KAZU「かつて某所で、俺がB'zのギリギリchopを歌ってですね…」
   ↓
HARUKA「初めてKAZUさんを見た時に『俺が稲葉だぁ!』っていう感じで…」
「そればっかり印象に残っていて」
「“ギリギリのお兄さん”ってイメージが強烈に…」
「だから冗談のつもりで『ケーズ!』って言ったら採用になっちゃって…/笑」


“ギリギリのお兄さん”(笑)

そう、これは私が初めてLIGHT BRINGERを観た日のエピソードだ。そして初めてTEARS OF TRAGEDYを観た日でもあり、それは“ギリギリのお兄さん”が誕生した日でもあったのです!(笑)

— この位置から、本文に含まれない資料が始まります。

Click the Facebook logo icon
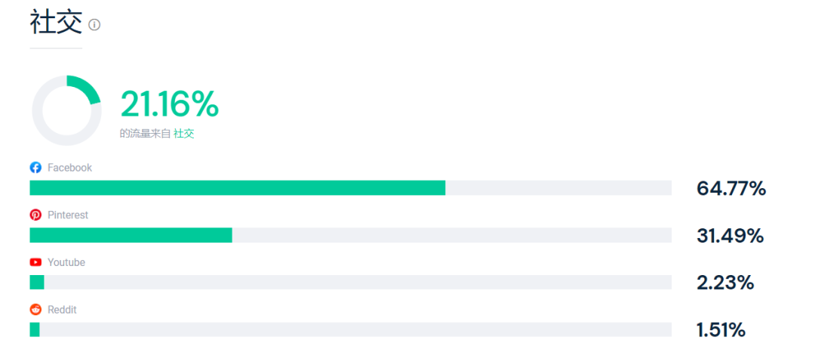 (x=35, y=168)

因みにこのバンド名で某電器屋さんのタイアップを勝ち取るのが目標だそうです(笑)。でも、バンド名公募(!?)するとも言ってたなぁ…ww


こんな感じでふざけてやっているようでいて、KAZUの言う通り「音楽は真剣に」。彼自身も一見チャラ男のように見えますが(笑)、その実めっちゃ真面目で、こちらが音楽的な感想や意見を言うと、一瞬で真剣な表情になって真摯に受け取ってくれてるのが分かりますね。

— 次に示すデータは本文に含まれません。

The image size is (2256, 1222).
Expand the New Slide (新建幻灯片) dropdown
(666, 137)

HARUKA嬢のVoを最大限に生かしたZARDのカバー、夏を待つセイル(帆)のようにを経て、そういった彼の、そしてバンドの姿勢が如実に表れたオリジナル2曲へ。
正直オリジナルの披露は(既に公開済みの)WIND!!だけだと思っていました。すると、Hide Myselfと題された、KAZUが書いた曲をプレイし始めてびっくり。NIGHTWISHを意識したというシンフォ色強めのイントロ(私は『CROSS VEINだ!』と思った)に「(KAZU)っぽくねぇ!」と思い、絶妙なラインで上下するサビメロで「(KAZU)っぽい!」と感じたこの曲、ちょい暗めのメロディがHARUKA嬢のVoに合ってるんだわ。泣いたわコレ。
そして初めての披露にして、既にこのバンドのカラーを象徴しているような爽やか哀メロ・キラーチューン、WIND!!で締め。

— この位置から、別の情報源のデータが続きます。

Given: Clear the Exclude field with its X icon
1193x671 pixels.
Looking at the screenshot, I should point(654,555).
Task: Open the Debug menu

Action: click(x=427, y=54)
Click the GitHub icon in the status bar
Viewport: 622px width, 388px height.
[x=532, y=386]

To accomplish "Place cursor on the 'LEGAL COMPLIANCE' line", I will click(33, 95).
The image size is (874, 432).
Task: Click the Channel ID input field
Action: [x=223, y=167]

HARUKA嬢、流石と言いましょうか、調子が悪いなりにまとめてきましたね。後で伺ったら、いつもとは違う歌唱法で歌ったとのこと。喉の枯れによるツヤの無さは仕方ありませんでしたが、それによって声からいつもの現実離れしたような響きが無くくなり、“普通の人”っぽかったなぁ(笑)
あと、先ほど、あまりにもウチのブログらしくなくサラリと書いてしまいましたので、ここでもう一度強調しておきたいと思います。
HARUKAたんのポニテ、kawaii!!
あ、スカートは「Midnight Circus」の頃のふっきーみたいでしたね。

<セットリスト>
1.Hearn's Heaven (LIGHT BRINGERカバー)
2.アナタノメイニチ (MAHATMAカバー)
3.夏を待つセイル(帆)のように (ZARDカバー)
4.Hide Myself (オリジナル)
5.WIND!! (オリジナル)


もうね、ほんと観ることができて良かったですよ。幸せ。
来年以降も(バンド名の件は置いといて/笑)継続的に活動していくようですし、感触としてはオリジナル曲はどんどん増えてゆくんではないかな。この1回のステージだけでは断言できないものの、自分の大切な“バンド”が一つ増えた、そう考えてもおかしくはないポジティヴな印象を受けました。
まずは、次回、11月3日のステージですね。違うメンバーではありますが、それはそれなりに、違う楽しみがあります。